No One Would Believe It — Not Even Me

June 18, 2025


By Stavros, age 73

I stopped smoking in 2007. I had been a pack-a-day smoker since my youth. I never played sports. I didn’t train. I had no interest in fitness.

In 2021, I weighed 88 kilograms. That’s when I was diagnosed with Type 2 diabetes. My doctor offered me medication or the option to change my diet and exercise. I chose the second option. It didn’t feel like a brave choice. It just seemed like common sense.

I had no idea how unusual that was.

I started walking every day. I changed what I ate. I didn’t go to the gym. I didn’t follow any program. I just kept walking.

Over time, I added structure. Brisk walks. Hills. Intervals. I watched my blood sugar. I stayed consistent. I lost weight.

Three and a half years later, I weigh 70 kilograms. My diabetes is in remission. I’ve never taken medication.

Then something happened I didn’t expect.

Based on heart rate data and walking performance, my estimated VO₂ max is over 41. That puts me in the top 5% of fitness for men over 70. I’m 73. I never trained as an athlete. I smoked for decades. I started late.

But the numbers don’t lie. My heart rate is low. My walk times are strong. My recovery is fast. My doctor is amazed.

Most people wouldn’t believe it. But it happened. And it happened without drama. No gyms. No apps. No slogans.
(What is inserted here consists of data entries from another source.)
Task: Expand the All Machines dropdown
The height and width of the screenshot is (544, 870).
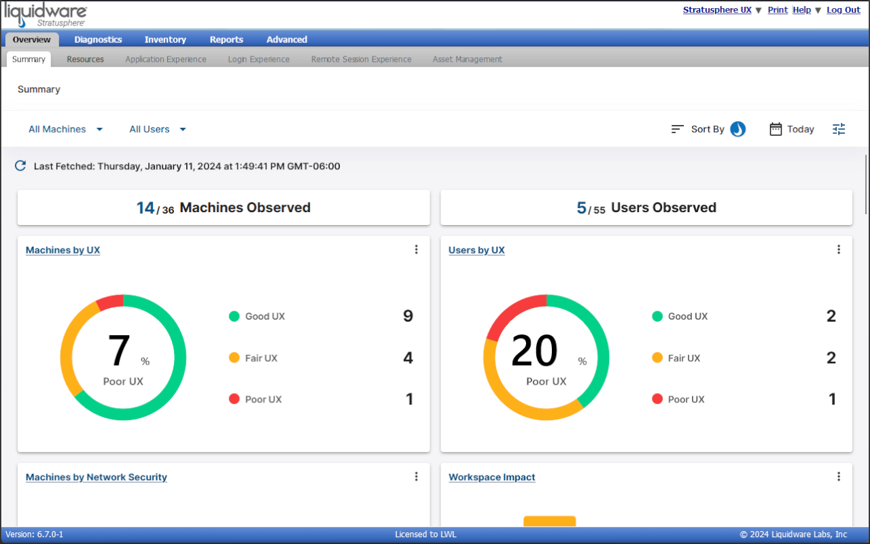Action: 65,129
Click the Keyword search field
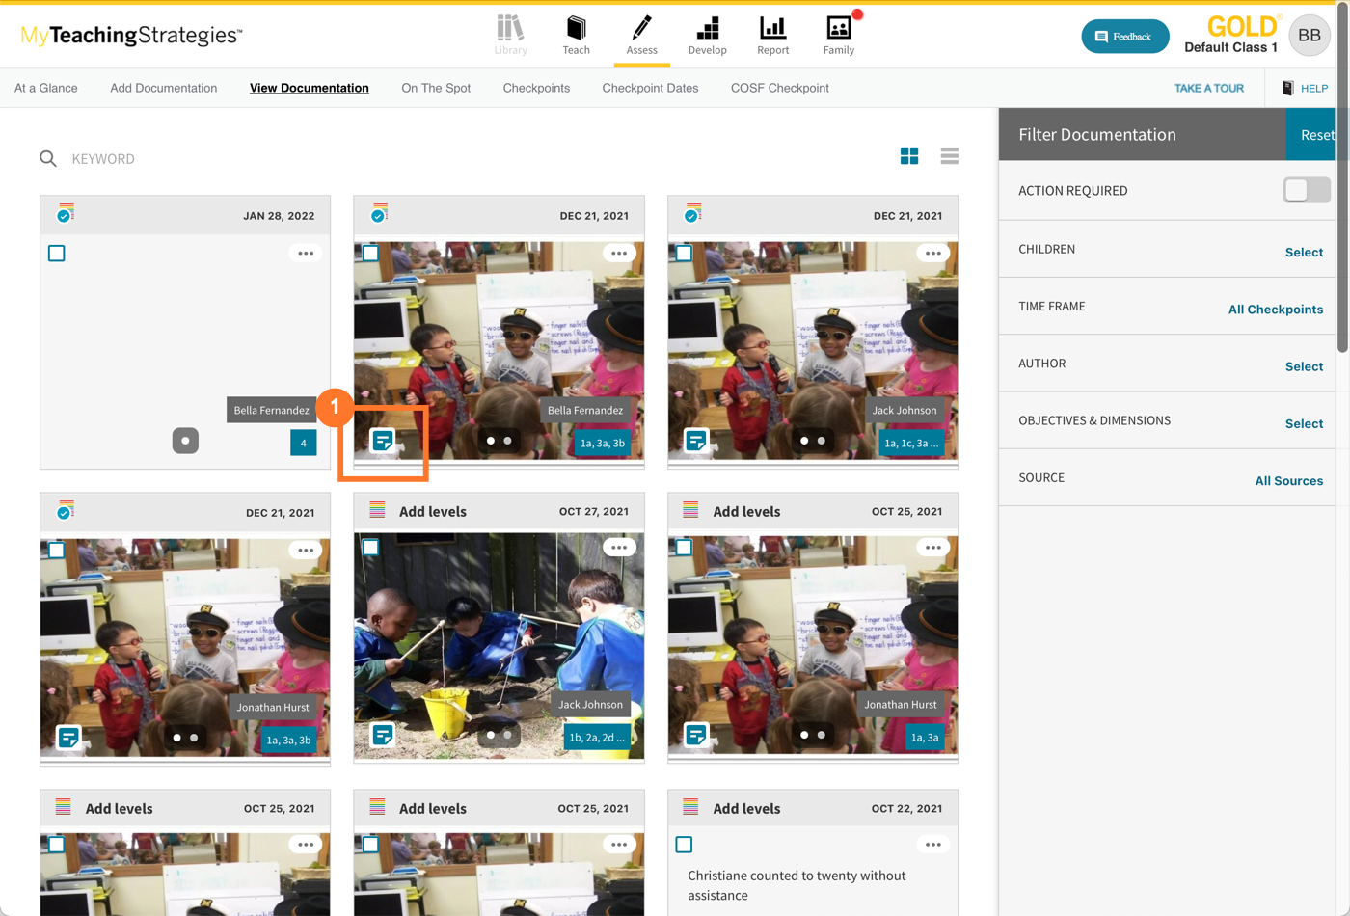This screenshot has width=1350, height=916. (x=289, y=159)
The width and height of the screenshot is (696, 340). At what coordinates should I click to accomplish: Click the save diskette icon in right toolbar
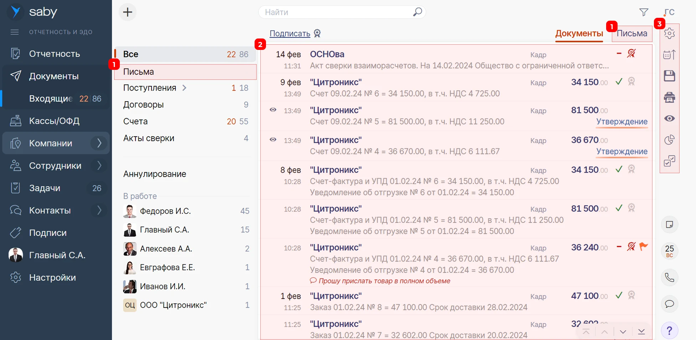[669, 76]
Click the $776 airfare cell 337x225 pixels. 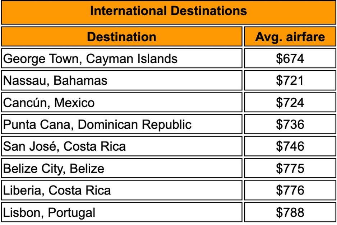290,190
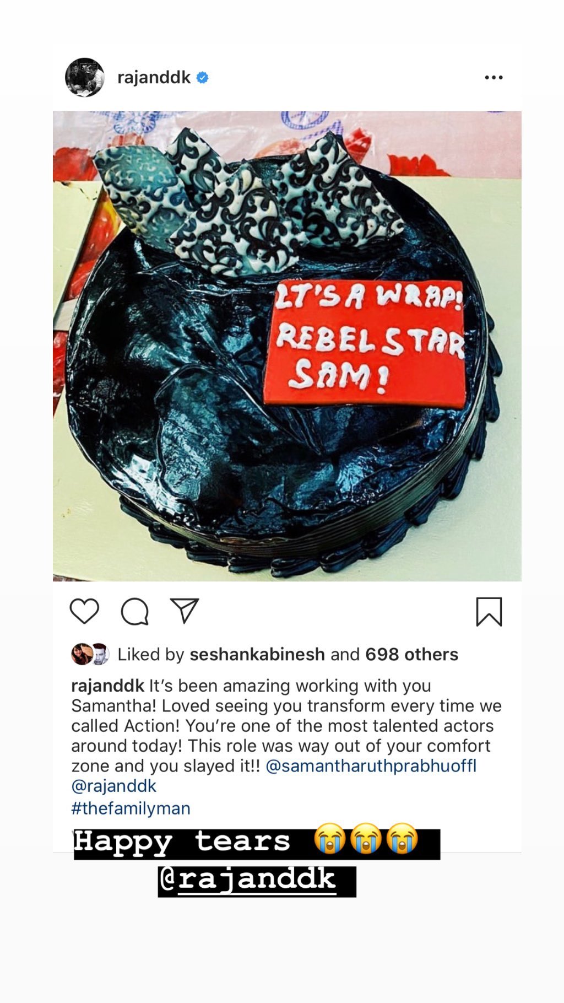Click the rajanddk username in header
Viewport: 564px width, 1003px height.
[154, 78]
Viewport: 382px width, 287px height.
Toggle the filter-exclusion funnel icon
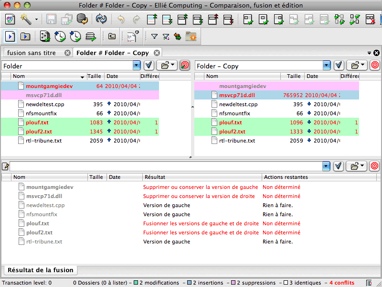166,36
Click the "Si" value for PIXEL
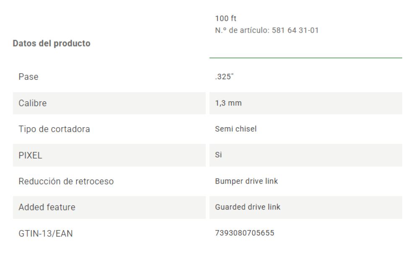 point(218,155)
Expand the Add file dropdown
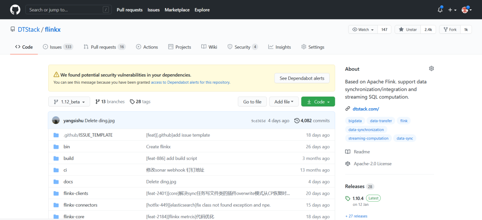Viewport: 482px width, 220px height. 284,102
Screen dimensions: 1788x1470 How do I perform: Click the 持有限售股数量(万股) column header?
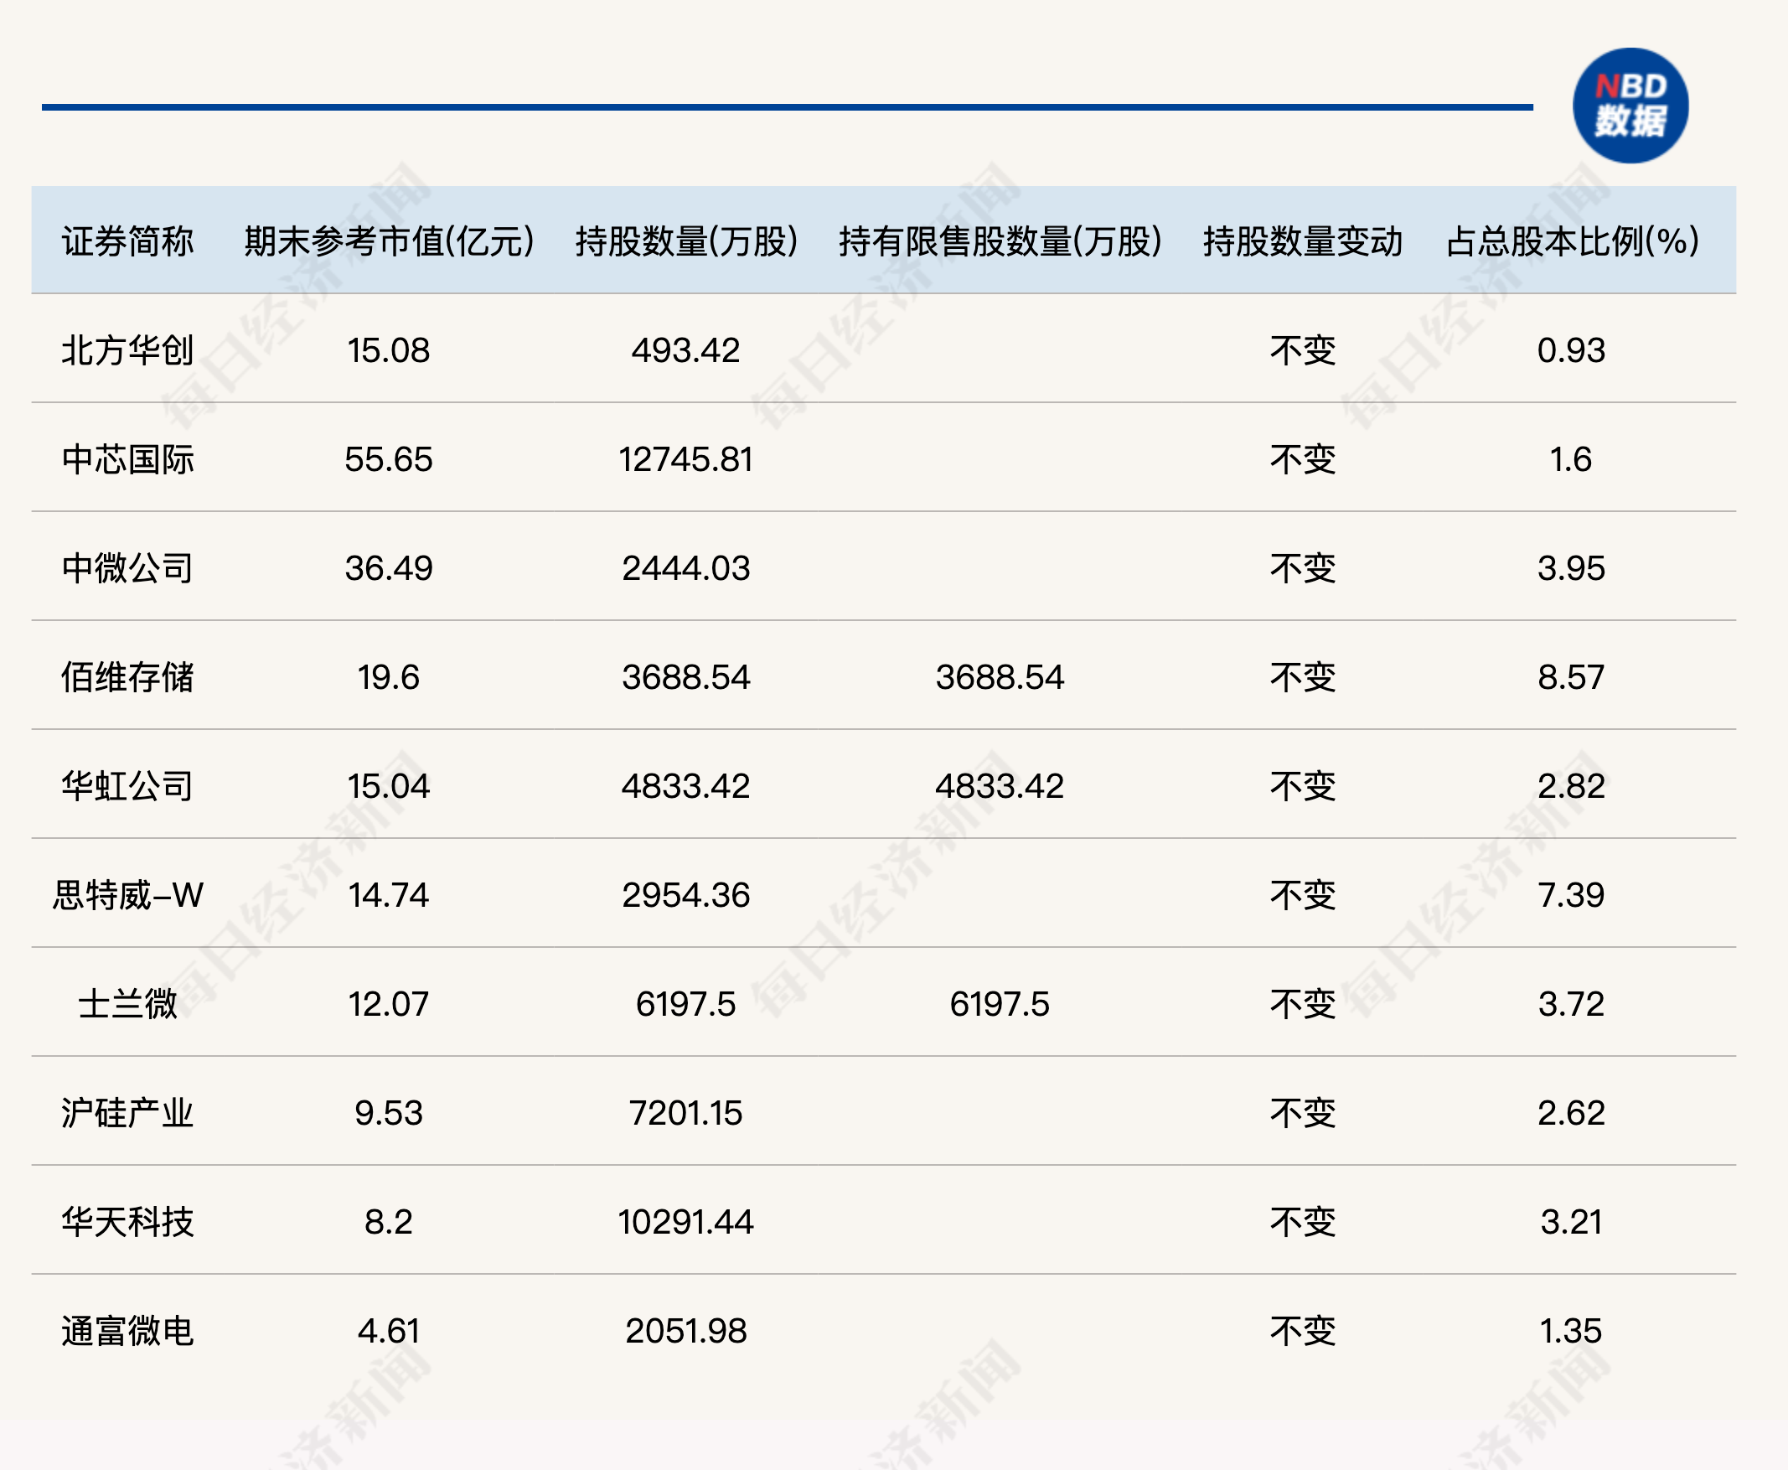pos(999,241)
Just me, walking. Every day.

I never set out to become fit. I only wanted to avoid medication. What happened instead was quiet, slow, and real.

You don’t need to be young to begin. You don’t need to be special to keep going.

You just need to start. And keep starting.


Why Don’t People Choose to Heal?

May 16, 2025

At 73, I’ve kept Type 2 diabetes in remission for over three years—through walking, simple food, and resistance exercises at home.

Sometimes I wonder why more people don’t walk the way I do. Not just physically — but deliberately, with purpose, with rhythm. Not for medals, not for watches or metrics, but to come home to themselves. To turn toward health, rather than away from it. To heal.

You’d think the instinct to live would be enough. You’d think the desire to feel good, move well, and age gracefully would drive people to act. But often, it doesn’t.

I think I know part of the reason why.

We live in a time where wellness has been commercialised — sold back to us by fitness influencers, gym chains, and self-styled “health gurus.”

There’s always a hack, a supplement, a challenge, a subscription. And behind it all, almost always, is the same tired motive: money.

The industry promises shortcuts, biohacks, six-packs, detoxes. But very little of it teaches people how to truly listen to their own body. Very little of it says: Walk the same path every day, in silence, and see what grows.

I didn’t pay for a program.

I didn’t join a gym.

I didn’t buy expensive equipment.

I walked. I changed how I ate — simplified my meals, removed the refined sugar and processed foods, honoured the basics.

And I began doing resistance exercises at home using my own bodyweight: push-ups, squats, step-ups, planks, curls with light dumbbells.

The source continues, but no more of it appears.